Xi Begins Africa Tour as Policy Makers Question China's Role
Seven out of the world's 10 fastest growing economies will be in sub-Saharan Africa between 2011 and 2015, according to the International Monetary Fund. Growth on the continent is expected to accelerate to 4.8 percent this year from 4.5 percent in 2012, the African Development Bank says.
That expansion contrasts with subdued growth in mature markets like the U.S. and Europe and is attracting Chinese businesses looking to sell goods to emerging economies, particularly “highly populated and increasingly wealthy” ones in Africa, Standard Bank said in a November research note.
More than 50 percent of China's imports from Africa in 2012 were coal and oil, with iron ore and copper making up a further 14 percent, Jeremy Stevens, a Beijing-based economist at Standard, said by e-mail. Its exports to the continent are mainly manufactured goods such as electrical equipment, machinery, vehicles and clothing, he said.

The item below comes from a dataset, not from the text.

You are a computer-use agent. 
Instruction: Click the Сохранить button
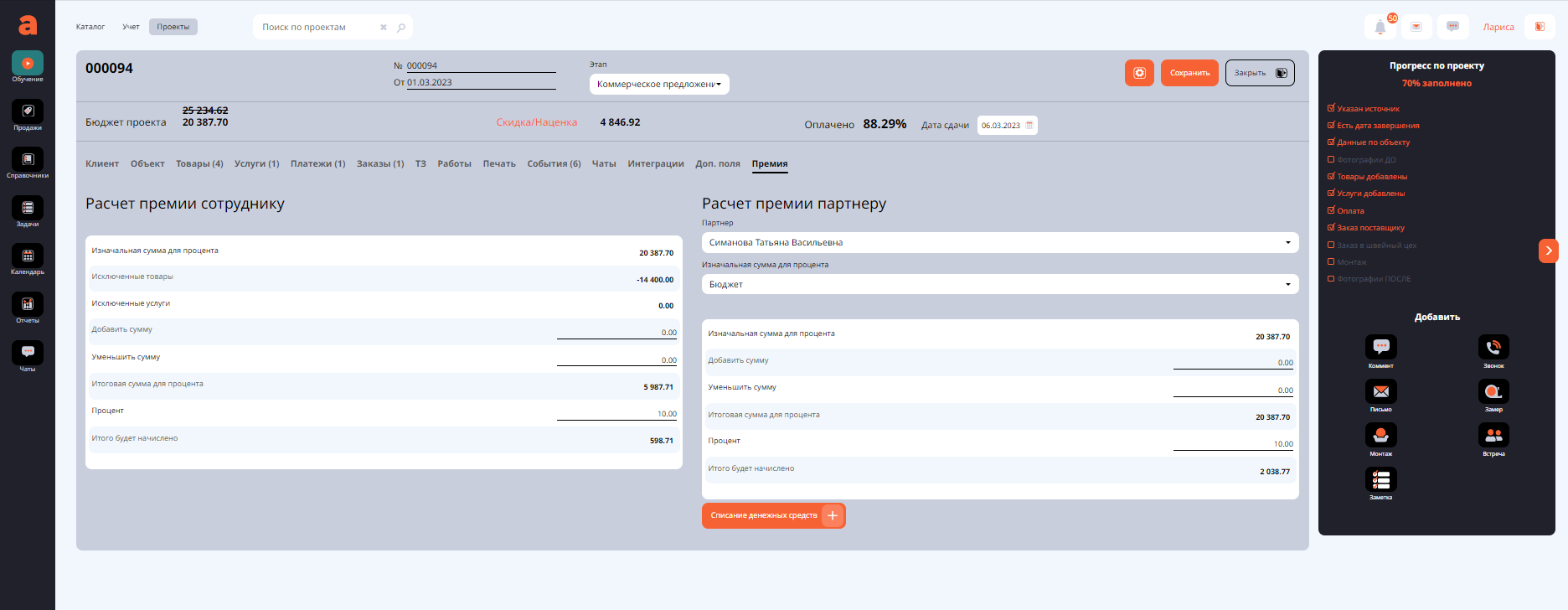pyautogui.click(x=1189, y=73)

Eoin Treacy's view I've met more than a few African entrepreneurs in China who were sending container loads of cheap manufactured goods back to their bases in Uganda, Malawi, Mozambique, Cote Ivoire and Ghana to feed consumer demand they reported as growing steadily. As African countries become progressively more politically stable, the benefits of large cheap labour forces will be appreciated by an increasing number of entrepreneurs. This is helping fuel the economic growth that is creating the demand for low cost products.
Four years ago at The Chart Seminar, a Turkish cotton trader told me that an increasing number of cotton mills were relocating to East Africa because of costs. It therefore makes sense that Chinese entrepreneurs, faced with higher costs at home, are also moving some of their interests to Africa in search of cheap labour. The evolution of Africa as a manufacturing hub might still be in its infancy but is looking increasingly inexorable.